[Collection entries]
—————
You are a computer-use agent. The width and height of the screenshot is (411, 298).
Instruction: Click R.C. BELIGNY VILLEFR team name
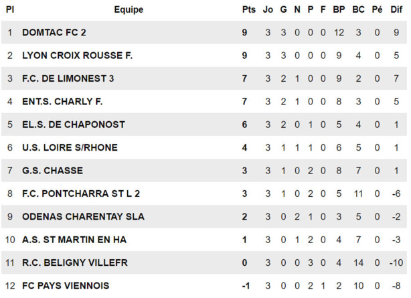pos(75,263)
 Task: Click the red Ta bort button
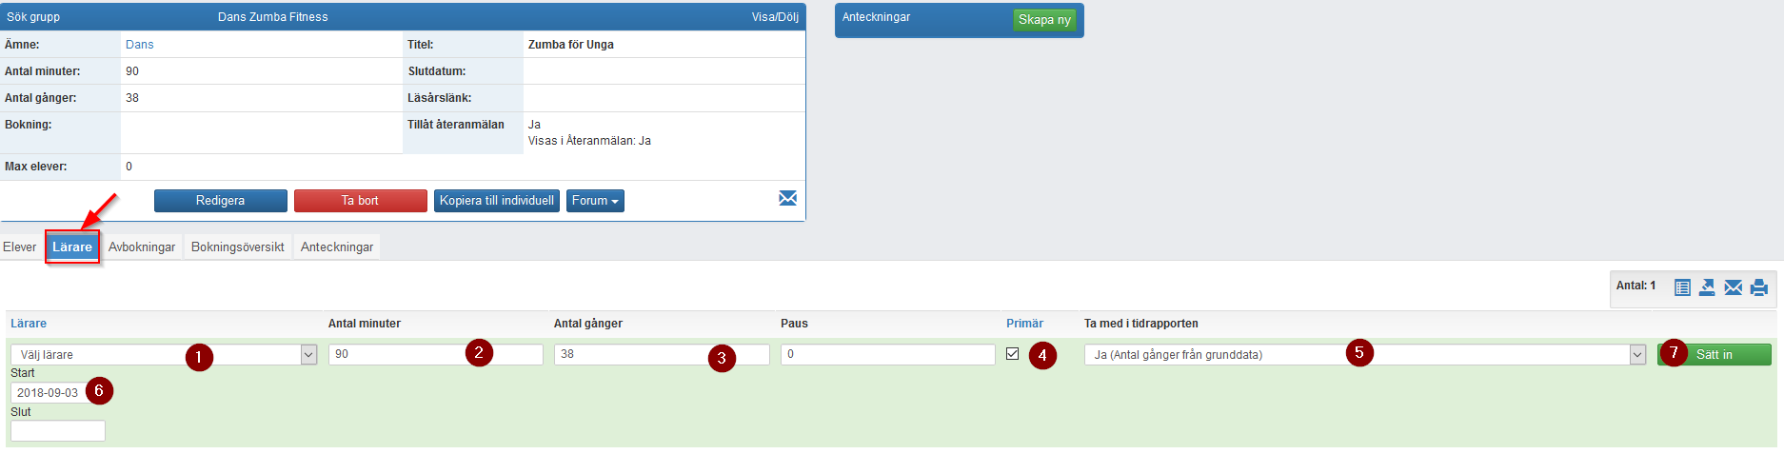tap(360, 201)
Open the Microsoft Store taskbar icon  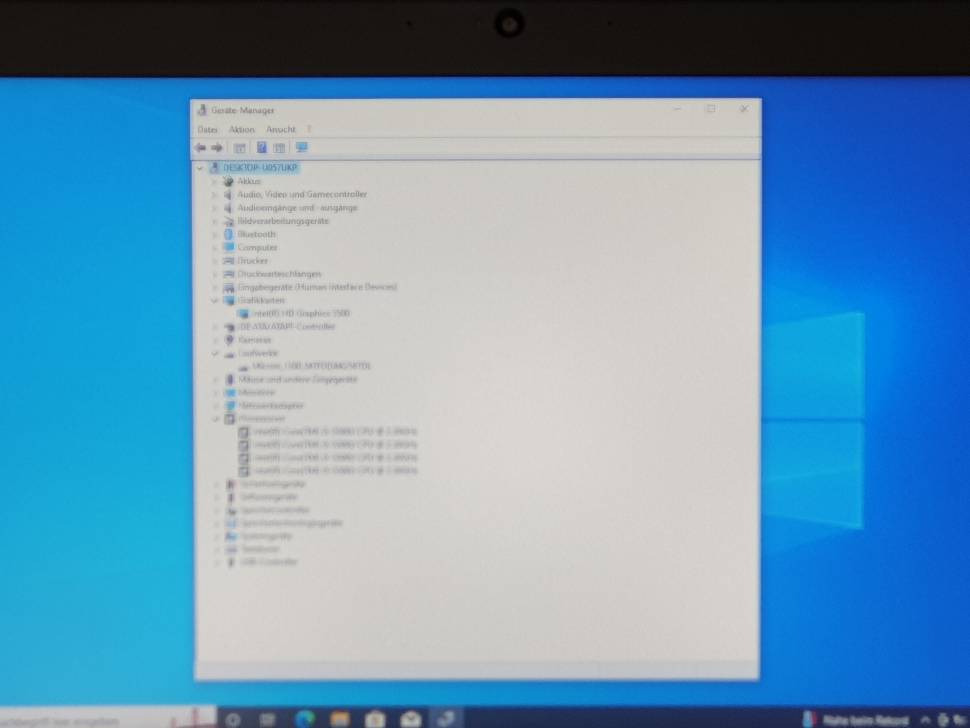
—————
(What you need to do): The records above are to be transcribed exactly, with every picture left out.

(Task solution):
You are a computer-use agent. The width and height of the screenshot is (411, 298).
Instruction: Click R.C. BELIGNY VILLEFR team name
pos(75,263)
 Task: Click the red Ta bort button
tap(360, 201)
Open the Microsoft Store taskbar icon  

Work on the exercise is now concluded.